# Major League Fishing



## young-gun21 (Mar 14, 2006)

Anybody else check out the pay per view webisode last night? Pretty cool format for the most part. On the water coverage was waaaay better than your typical tv tournament coverage. The episode last night was almost 2 hours long..kept me busy while the snow was coming down! 

I'm not sure exactly when, but they are airing condensed versions on the Outdoor Channel in March I believe. 

Outdoor Hub mobile, the outdoor information engine


----------



## adam_smith_nap (Oct 30, 2011)

i have seen comercials and thought about buying the pay per view how much is it?


----------



## young-gun21 (Mar 14, 2006)

$2.99 an episode or $17.94 for the complete season (as released).

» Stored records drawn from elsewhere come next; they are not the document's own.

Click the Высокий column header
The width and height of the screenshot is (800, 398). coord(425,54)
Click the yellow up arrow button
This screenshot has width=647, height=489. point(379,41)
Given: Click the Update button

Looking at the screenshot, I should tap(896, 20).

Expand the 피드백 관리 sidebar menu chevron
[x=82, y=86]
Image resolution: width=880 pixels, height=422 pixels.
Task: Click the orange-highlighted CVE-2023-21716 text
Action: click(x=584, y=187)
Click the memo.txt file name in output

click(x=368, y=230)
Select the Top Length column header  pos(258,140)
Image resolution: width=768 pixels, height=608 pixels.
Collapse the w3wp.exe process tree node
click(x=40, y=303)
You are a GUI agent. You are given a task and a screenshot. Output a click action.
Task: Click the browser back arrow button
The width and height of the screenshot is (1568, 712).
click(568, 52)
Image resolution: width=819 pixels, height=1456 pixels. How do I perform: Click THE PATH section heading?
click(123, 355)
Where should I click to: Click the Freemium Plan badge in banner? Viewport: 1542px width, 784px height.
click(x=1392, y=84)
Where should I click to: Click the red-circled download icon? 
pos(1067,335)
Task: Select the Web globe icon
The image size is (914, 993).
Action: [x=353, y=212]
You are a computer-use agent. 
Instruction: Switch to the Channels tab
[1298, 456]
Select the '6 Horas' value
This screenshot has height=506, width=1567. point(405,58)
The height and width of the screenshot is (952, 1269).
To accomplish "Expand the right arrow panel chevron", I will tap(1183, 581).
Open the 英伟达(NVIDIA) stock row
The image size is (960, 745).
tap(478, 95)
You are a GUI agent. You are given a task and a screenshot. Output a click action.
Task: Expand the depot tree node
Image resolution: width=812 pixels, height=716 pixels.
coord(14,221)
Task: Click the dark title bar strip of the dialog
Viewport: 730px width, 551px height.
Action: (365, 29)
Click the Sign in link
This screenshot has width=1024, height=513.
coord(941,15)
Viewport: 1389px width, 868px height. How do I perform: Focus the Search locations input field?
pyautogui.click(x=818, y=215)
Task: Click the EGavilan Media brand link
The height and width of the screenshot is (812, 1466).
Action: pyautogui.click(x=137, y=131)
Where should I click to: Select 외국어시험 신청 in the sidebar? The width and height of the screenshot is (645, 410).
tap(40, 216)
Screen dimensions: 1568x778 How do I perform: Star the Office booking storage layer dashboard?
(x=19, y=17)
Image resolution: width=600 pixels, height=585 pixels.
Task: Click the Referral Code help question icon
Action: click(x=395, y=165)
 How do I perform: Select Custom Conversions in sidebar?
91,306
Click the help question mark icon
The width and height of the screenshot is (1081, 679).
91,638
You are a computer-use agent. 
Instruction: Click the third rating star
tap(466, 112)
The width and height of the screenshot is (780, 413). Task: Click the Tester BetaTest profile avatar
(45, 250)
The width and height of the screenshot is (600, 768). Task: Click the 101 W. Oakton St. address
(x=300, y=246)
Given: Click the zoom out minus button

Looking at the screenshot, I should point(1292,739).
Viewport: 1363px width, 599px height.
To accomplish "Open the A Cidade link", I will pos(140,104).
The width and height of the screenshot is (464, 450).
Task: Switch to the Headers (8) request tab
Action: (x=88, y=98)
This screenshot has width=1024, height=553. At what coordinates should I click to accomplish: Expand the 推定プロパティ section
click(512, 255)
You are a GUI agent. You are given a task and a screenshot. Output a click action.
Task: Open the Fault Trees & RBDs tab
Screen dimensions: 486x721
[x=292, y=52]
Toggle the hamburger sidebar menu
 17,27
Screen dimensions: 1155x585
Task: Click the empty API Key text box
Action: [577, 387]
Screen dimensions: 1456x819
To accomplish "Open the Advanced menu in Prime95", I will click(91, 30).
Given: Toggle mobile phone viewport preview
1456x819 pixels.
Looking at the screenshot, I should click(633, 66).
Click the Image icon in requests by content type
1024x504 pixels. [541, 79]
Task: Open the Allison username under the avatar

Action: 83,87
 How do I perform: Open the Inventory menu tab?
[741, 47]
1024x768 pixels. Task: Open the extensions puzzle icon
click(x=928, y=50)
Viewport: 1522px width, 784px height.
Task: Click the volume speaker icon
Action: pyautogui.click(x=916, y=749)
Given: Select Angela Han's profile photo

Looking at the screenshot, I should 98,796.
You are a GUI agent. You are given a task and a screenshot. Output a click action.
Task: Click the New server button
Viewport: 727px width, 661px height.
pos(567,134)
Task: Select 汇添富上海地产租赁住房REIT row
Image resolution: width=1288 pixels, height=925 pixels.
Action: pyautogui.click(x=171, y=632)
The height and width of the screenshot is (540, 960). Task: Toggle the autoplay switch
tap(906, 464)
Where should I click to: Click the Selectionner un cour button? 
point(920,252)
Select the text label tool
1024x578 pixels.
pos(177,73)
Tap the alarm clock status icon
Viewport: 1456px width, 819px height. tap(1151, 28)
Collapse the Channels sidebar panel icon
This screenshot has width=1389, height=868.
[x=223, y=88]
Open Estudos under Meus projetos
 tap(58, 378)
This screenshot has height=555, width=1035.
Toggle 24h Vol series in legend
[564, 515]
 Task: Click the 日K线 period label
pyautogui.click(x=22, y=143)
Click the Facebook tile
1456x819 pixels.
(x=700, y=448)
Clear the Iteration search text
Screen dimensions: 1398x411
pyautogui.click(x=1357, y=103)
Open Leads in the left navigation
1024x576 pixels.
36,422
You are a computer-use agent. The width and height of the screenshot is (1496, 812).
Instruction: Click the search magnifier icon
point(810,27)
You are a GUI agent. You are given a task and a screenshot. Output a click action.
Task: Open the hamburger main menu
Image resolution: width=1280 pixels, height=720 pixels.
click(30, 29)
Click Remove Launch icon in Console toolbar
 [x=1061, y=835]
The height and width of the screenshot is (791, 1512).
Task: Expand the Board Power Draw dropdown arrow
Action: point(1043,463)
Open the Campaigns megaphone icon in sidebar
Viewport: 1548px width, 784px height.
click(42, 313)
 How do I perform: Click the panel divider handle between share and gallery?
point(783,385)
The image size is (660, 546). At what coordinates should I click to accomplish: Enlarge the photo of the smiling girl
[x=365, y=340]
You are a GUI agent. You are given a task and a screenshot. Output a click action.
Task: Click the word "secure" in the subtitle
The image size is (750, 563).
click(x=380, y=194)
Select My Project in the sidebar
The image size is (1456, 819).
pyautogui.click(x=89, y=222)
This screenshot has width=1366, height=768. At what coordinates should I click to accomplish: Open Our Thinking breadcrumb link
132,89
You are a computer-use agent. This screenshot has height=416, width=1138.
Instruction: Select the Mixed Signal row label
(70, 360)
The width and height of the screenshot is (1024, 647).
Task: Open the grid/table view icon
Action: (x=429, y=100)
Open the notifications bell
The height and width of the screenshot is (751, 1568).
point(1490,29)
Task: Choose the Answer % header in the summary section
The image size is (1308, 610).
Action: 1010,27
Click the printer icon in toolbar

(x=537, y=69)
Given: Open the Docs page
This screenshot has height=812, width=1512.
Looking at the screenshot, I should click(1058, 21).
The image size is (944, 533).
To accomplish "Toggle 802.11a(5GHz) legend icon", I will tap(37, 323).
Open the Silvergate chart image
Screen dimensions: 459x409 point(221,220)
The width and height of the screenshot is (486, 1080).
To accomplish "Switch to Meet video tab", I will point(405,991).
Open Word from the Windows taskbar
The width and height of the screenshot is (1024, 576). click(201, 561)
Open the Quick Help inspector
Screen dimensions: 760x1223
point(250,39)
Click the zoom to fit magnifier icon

Outdoor Hub mobile, the outdoor information engine


----------



## johnboy111711 (Apr 7, 2004)

bought all of them. it seemed well worth it so far


----------



## jobu (Sep 15, 2005)

I thought the first show was very good. I forked over the $ for the entire series. Well worth it to help pass these last few cold months. C'mon spring.


----------



## RBoyer (Jan 7, 2012)

Are the pay per views online only or can you get them on directv? Have been excited about this for a while but seems like it's kind of a hassle just to watch! Love the no limit style! Catch and release with judge on boat is awesome! And the fact that the guys are not allowed to pre fish or have programed coordinates in their gps makes it interesting and could help any fisherman learn how to adapt and land the fish


-Ryan Boyer


----------



## Bad Bub (Jan 17, 2006)

RBoyer said:


> Are the pay per views online only or can you get them on directv? Have been excited about this for a while but seems like it's kind of a hassle just to watch! Love the no limit style! Catch and release with judge on boat is awesome! And the fact that the guys are not allowed to pre fish or have programed coordinates in their gps makes it interesting and could help any fisherman learn how to adapt and land the fish
> 
> 
> -Ryan Boyer


Online only.

Outdoor Hub mobile, the outdoor information engine


----------



## young-gun21 (Mar 14, 2006)

Yeah, they are online only. I really, really like the real time leader board. I thought that it was the most compelling part of the coverage..especially down the stretch. I can't make up my mind about moving away from the typical 5 fish limit. It's definitely a cool angle though. The part that I really didn't care for was the 8 man flights. 

Sent from mt EVO 4G


----------



## RBoyer (Jan 7, 2012)

Yeah didn't know they were doing separate heats! Do they score them separately or combined? If they combine them seems like it would be unfair and conditions would dictate score to much..... On the fence about it. Guess I'll have to hook my laptop up to television to watch it..... Can you watch on iPhone? Anyone know?


-Ryan Boyer


----------



## young-gun21 (Mar 14, 2006)

I watched on my droid. There is also a preview of episode 1 on youtube for those who wanna check it out.

Sent from mt EVO 4G


----------



## RBoyer (Jan 7, 2012)

I found I can watch them from
My iPhone so I tried ordering the 1st rd and paid and they said they would send a confirmation email but I never received it! Anyone else have this problem?


-Ryan Boyer


----------



## mpd5094 (Jun 20, 2005)

I watched the you tube video. Awesome format for fishing. I'm probably going to subscribe. I like the idea of being rewarded for catching more fish.


----------



## young-gun21 (Mar 14, 2006)

I don't think I got an email either...it took me right to the log-in screen and then to the videos.

Sent from mt EVO 4G


----------



## RBoyer (Jan 7, 2012)

Yeah I watched the YouTube also.... I guess I can't watch them from my phone.... Unless anyone knows how to watch adobe videos on iPhone? ..... 17 min vid was a tease though KVD had 2 in the boat quick.... I thought it was awesome what I seen of it! Can't wait to get home from work and hook my laptop up to the tv and watch the first 2 episodes


-Ryan Boyer


----------